## Travail à faire
1. Dans l'extrait sur la coopération fiscale avec la Suisse, relevez chaque élément dont l'absence dans une demande entraîne son interdiction selon l'interprétation restrictive de la Suisse.
2. Recopiez, dans l'extrait sur la coopération fiscale avec la Suisse, le passage qui s'ouvre sur les mots « Contrairement à la » et se clôt sur « l’échange d’informations fiscales. ».

#### Extrait du texte

Contrairement à la convention fiscale avec Singapour, qui est de portée générale, le présent accord avec la Suisse vise à répondre à un problème ponctuel et précis : l’échange d’informations fiscales.
Est-il nécessaire de rappeler combien la bonne coopération fiscale avec la Suisse est importante ? Les faits parlent d’eux-mêmes : 85 % des 45 000 régularisations effectuées depuis 2013 auprès du service de traitement des déclarations fiscales rectificatives proviennent de la Confédération helvétique. On peut aussi rappeler que, en février 2015, l’affaire Swiss Leaks révélait un vaste système de fraude fiscale organisé par la banque HSBC. En janvier 2016, les médias faisaient état de près de 38 000 comptes non déclarés, soit près de 12 milliards d’euros, détenus par des citoyens français auprès de la banque UBS.
On pourrait à première vue s’étonner que le Parlement soit à nouveau saisi de ce sujet : les échanges de renseignements fiscaux entre la France et la Suisse sont, en théorie, régis depuis 2009 par un dispositif conforme au standard de l’OCDE. La convention fiscale bilatérale de 1966, modifiée par un avenant d’août 2009, prévoit en effet un mécanisme d’échange d’informations « à la demande », grâce auquel l’État requérant peut obtenir des éléments de nature à prouver que certaines bases fiscales ont été illégalement soustraites à l’impôt.
Toutefois, la ratification de cet avenant avait à l’époque été conditionnée par la Suisse à la signature d’un échange de lettres, daté du 11 février 2010, qui paraphrase l’avenant par des formulations ambiguës. Alors qu’il aurait tout à fait pu être utilisé par la France pour appuyer ses demandes, cet échange de lettres est en pratique invoqué par la Suisse pour écarter de nombreuses requêtes, qu’elle ne juge pas « vraisemblablement pertinentes ».
L’interprétation restrictive de la Suisse interdit notamment les demandes qui ne comportent pas le nom et l’adresse du contribuable, et celles qui ne désignent pas précisément la banque qui détient les informations, des éléments que, par définition, on ignore fréquemment, comme M. le secrétaire d’État l’a rappelé.
C’est très précisément à ces insuffisances que s’est heurtée la demande adressée par la France le 24 janvier 2013 dans le cadre de ce qui est devenu « l’affaire Cahuzac ». D’une manière générale, l’attitude vétilleuse des autorités suisses aboutit fréquemment à ce que les réponses, si elles sont transmises, soient inutilisables. Sur les 426 demandes formulées entre le 1er janvier 2011 et le 15 avril 2013, seules 29 réponses ont été reçues par la France, soit 6, 5 % du total, et seulement 6 ont été jugées satisfaisantes.

########
#### Données fournies

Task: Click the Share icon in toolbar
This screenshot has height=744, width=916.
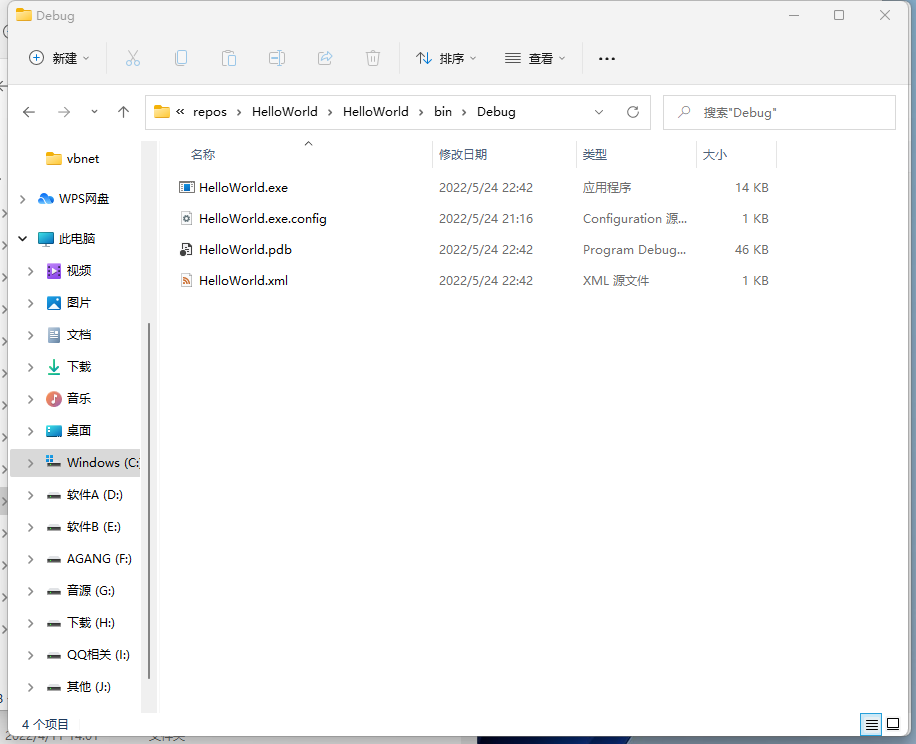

########

## Les solutions
1.
- le nom du contribuable
- l'adresse du contribuable
- la désignation précise de la banque qui détient les informations

2.
Contrairement à la convention fiscale avec Singapour, qui est de portée générale, le présent accord avec la Suisse vise à répondre à un problème ponctuel et précis : l’échange d’informations fiscales.